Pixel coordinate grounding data
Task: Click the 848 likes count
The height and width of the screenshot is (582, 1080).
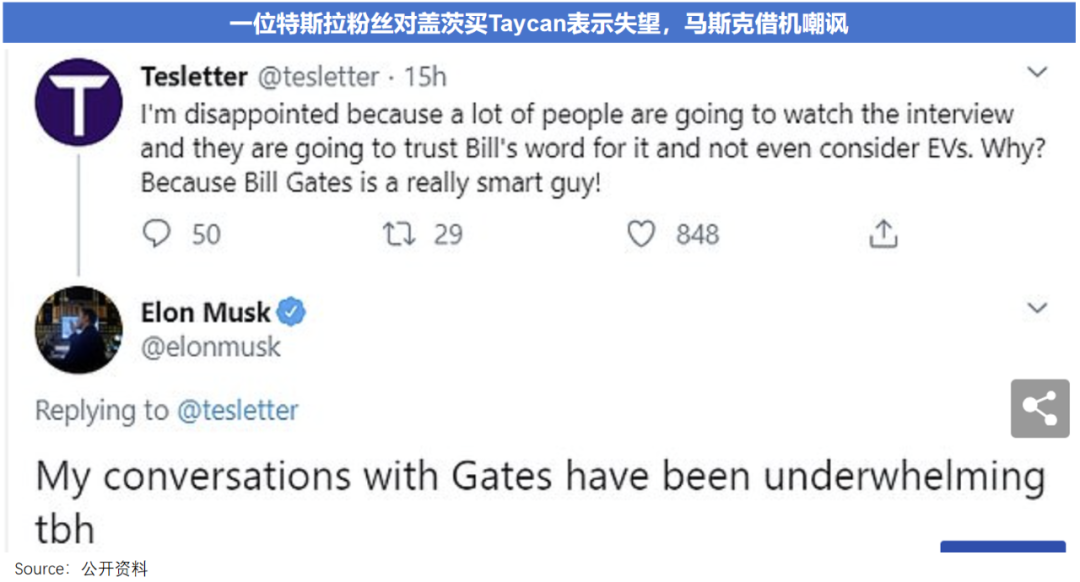Action: [x=697, y=235]
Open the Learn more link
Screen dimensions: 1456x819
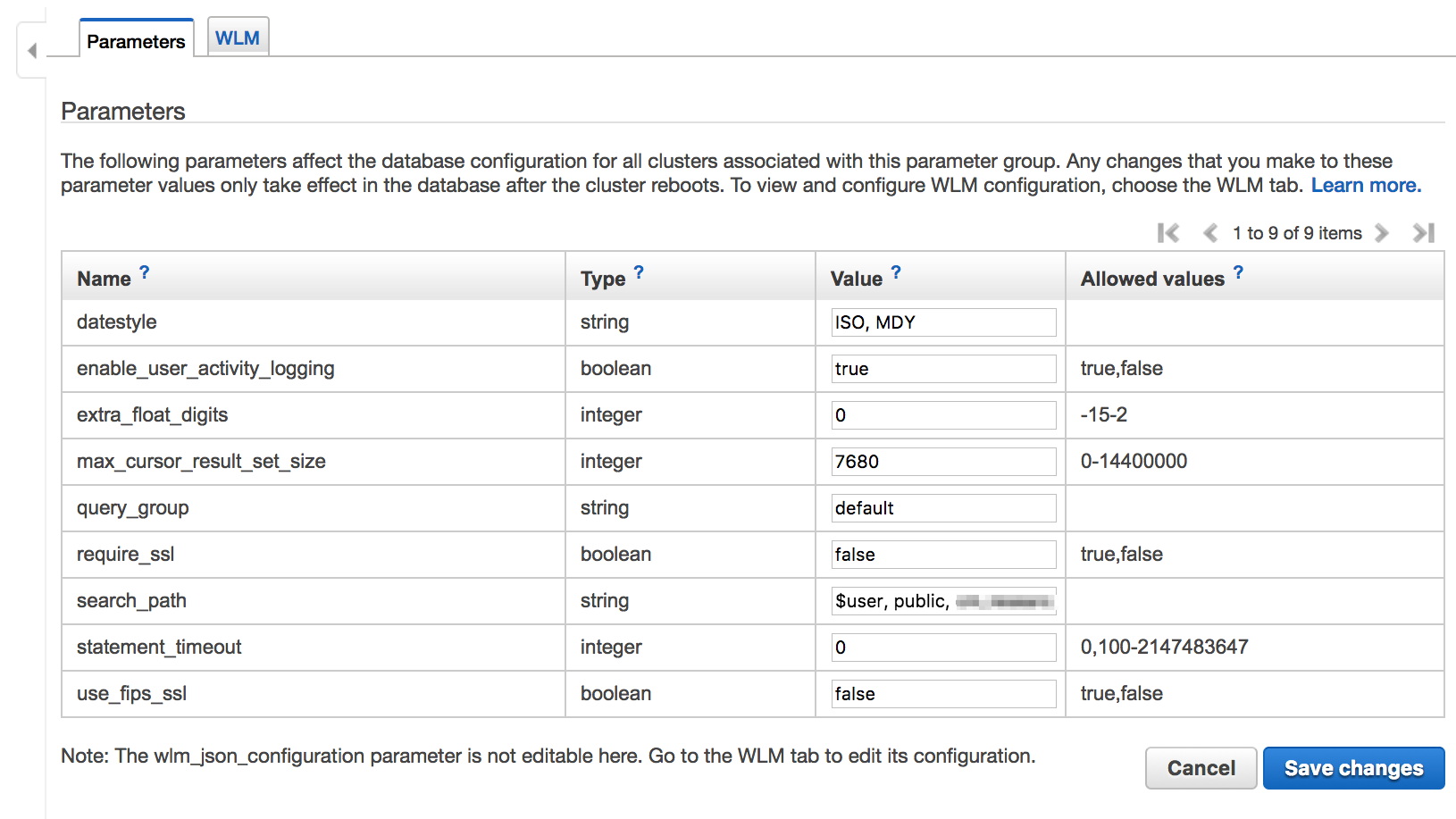point(1365,184)
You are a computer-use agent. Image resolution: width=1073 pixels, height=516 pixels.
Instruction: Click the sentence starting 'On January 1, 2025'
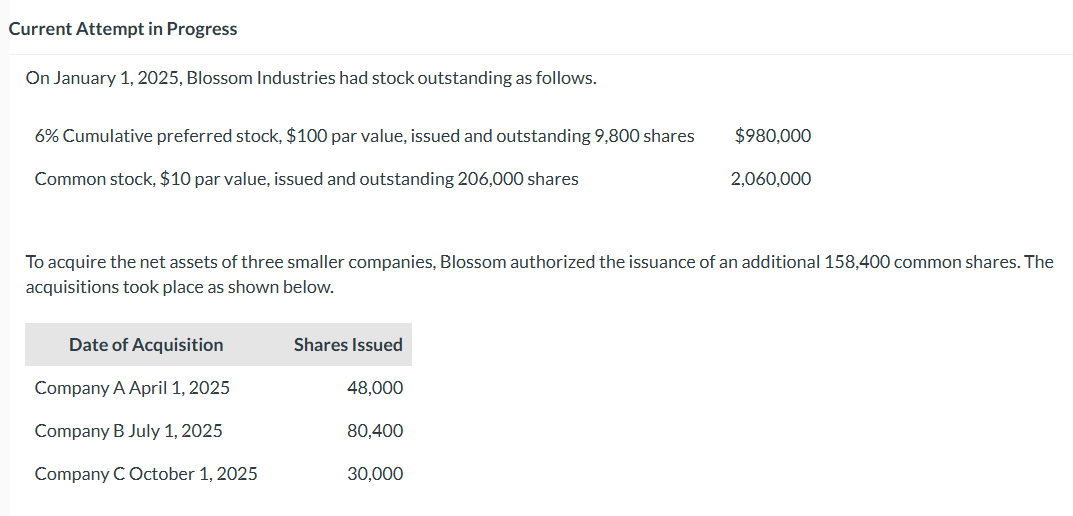pos(310,78)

# Your instructions
Working down from the line with "The height and", copy each line exactly until the last line of the entries, which is also included. Omit the pictures.

# Task response
The height and width of the screenshot is (582, 1080).
Action: [x=697, y=235]
Open the Learn more link
Screen dimensions: 1456x819
point(1365,184)
You are a computer-use agent. Image resolution: width=1073 pixels, height=516 pixels.
Instruction: Click the sentence starting 'On January 1, 2025'
pos(310,78)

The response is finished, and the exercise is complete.